*Texte fourni*:
----
Bien sûr, pas question ici de déverser même un once de pesticide, de fongicide ou d’insecticide. L’expérience est scientifique, la règle du jeu médiévale. En se tenant au plus prés des réalités du haut Moyen Âge, on peut ainsi suivre et relever, avec soin et d’année en année, l’évolution des cultures, des sols, et encore la vie et les interactions des animaux de la ferme avec leur environnement naturel et humain : autant de façons d’expérimenter, de manière concrète, ce qu’ont pu vivre, là, ces paysans bretons de l’an mil.

Un parti-pris scientifique de chaque instant

reconstitution ferme médiévale
Elevage de races anciennes et rustiques dans un cadre idyllique

Au delà de la dimension agricole, depuis sa création, les expériences ont vraiment été légion et continuent de l’être sur l’archéosite du village de l’an mil : travail du cuir, tannage, teinture, process artisanaux, cuissons, etc… La liste serait longue. Pour comprendre à quel point la science archéologique est ici de mise, dans un article de 2008 pour la revue Archéologie médiévale (3), Maud Le Clainche mettait, par exemple, l’accent sur l’étude permanente effectuée, sur place, de l’usure naturelle des matériaux de construction, enclos, toiture, … Au passage, l’impact immédiat et très concret des animaux élevés à la ferme expérimentale, sur l’environnement, les sols, la vie rurale, a également, fait l’objet d’études et de relevés tout aussi sérieux.
----
*Contenu des données*:
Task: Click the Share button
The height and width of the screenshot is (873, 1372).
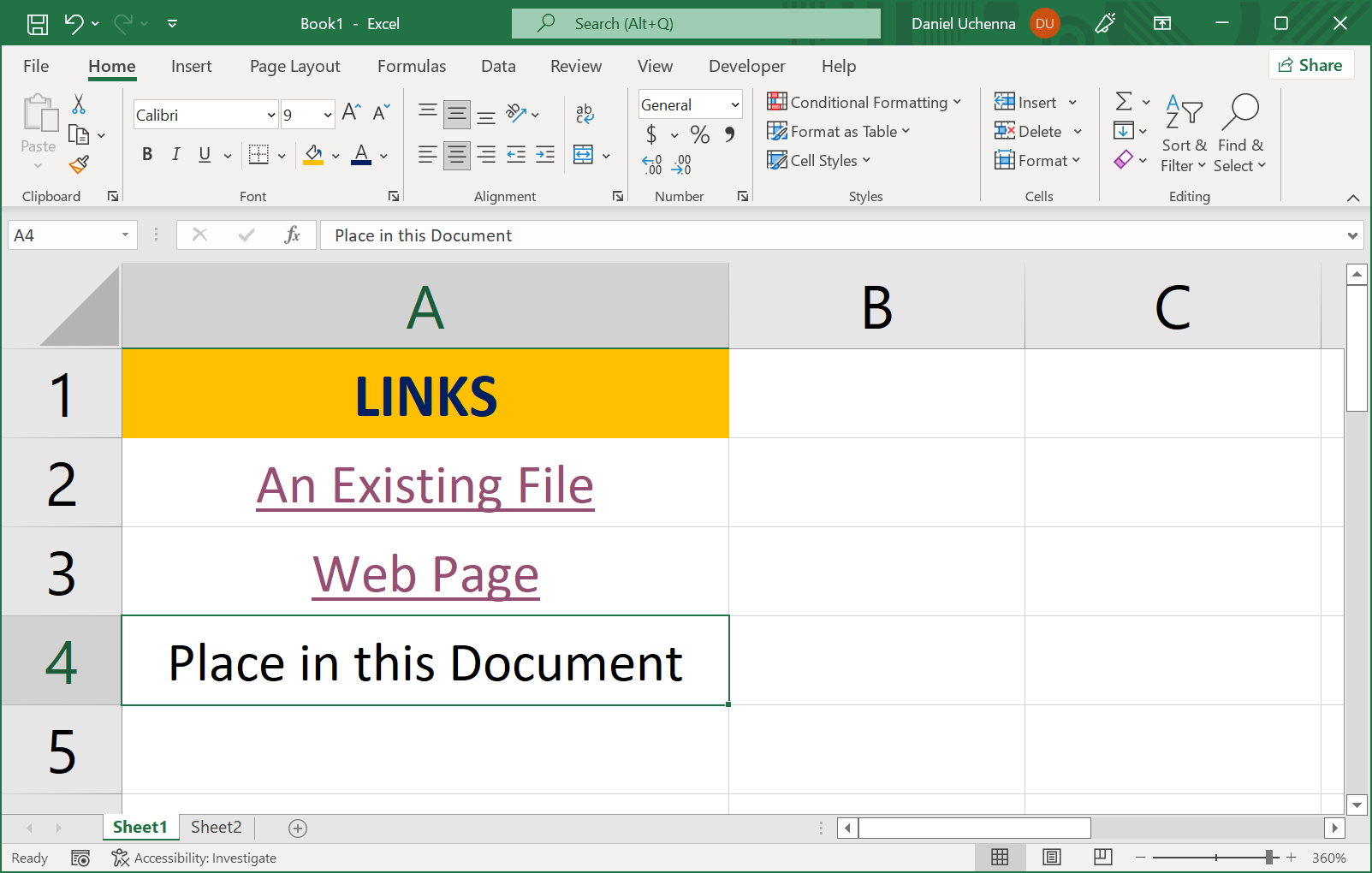Action: [x=1311, y=64]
----
*Exercice proposé 1*: D'après le texte sur l'archéosite de l'an mil, pourquoi la ferme n'emploie-t-elle ni pesticide, ni fongicide, ni insecticide ? Répondez en une à trois phrases, s'il vous plaît.
*Exercice proposé 2*:
Répondez aux questions suivantes à l'aide du texte sur l'archéosite de l'an mil.
(a) D'où venaient les paysans de l'an mil dont on cherche à reproduire la vie ?
(b) Quel type de races est élevé à la ferme ?
(c) Dans quelle revue et en quelle année Maud Le Clainche a-t-elle publié l'article mentionné ?
*Exercice proposé 3*: Poursuivez le texte sur l'archéosite de l'an mil après sa dernière phrase.
Ces données n'ont aucun lien avec le texte sur l'archéosite de l'an mil.

*Réponse proposée 1*: Parce que l'expérience, bien que scientifique, obéit à une règle du jeu médiévale qui impose de se tenir au plus près des réalités du haut Moyen Âge. Ce choix permet de suivre d'année en année l'évolution des cultures, des sols et de la vie des animaux, et d'expérimenter concrètement ce qu'ont vécu les paysans bretons de l'an mil.

*Réponse proposée 2*:
(a) Ce sont des paysans bretons.
(b) Des races anciennes et rustiques.
(c) Dans la revue Archéologie médiévale, en 2008.

*Réponse proposée 3*:
Dans le même papier, l’archéologue nous explique encore comment un incendie accidentel survenu sur le site a même été mis à profit. Au delà de la gène occasionnée que l’on imagine bien, on a tout de même étudié la rapidité de propagation du feu sur les installations, mais encore les dommages collatéraux occasionnés sur les masures voisines du fait de la proximité des bâtiments et de l’inflammabilité des matériaux, etc… Tout ça pour dire à quel point, l’expérimentation à visée scientifique ne baisse jamais la garde sur cet archéosite de Lann-Gouh. Tout y est prétexte à une meilleure compréhension et à une connaissance plus approfondie des réalités rurales et médiévales et, de fait, on mesure bien à quel point ce genre de site expérimental est indispensable à l’évolution des connaissances en matière historique.

Profitons-en pour noter au passage que l’archéologue Maud Le Clainche a pris la direction du Centre archéologique et de ses installations, depuis le milieu des années 90. De nos jours, elle le dirige toujours avec la même passion. En 2011, ses travaux et ses efforts pour promouvoir, développer et faire vivre ce beau village breton de l’an mil, lui ont même valu une distinction toute particulière : la Médaille du Rayonnement Culturel de l’Association de la Renaissance française.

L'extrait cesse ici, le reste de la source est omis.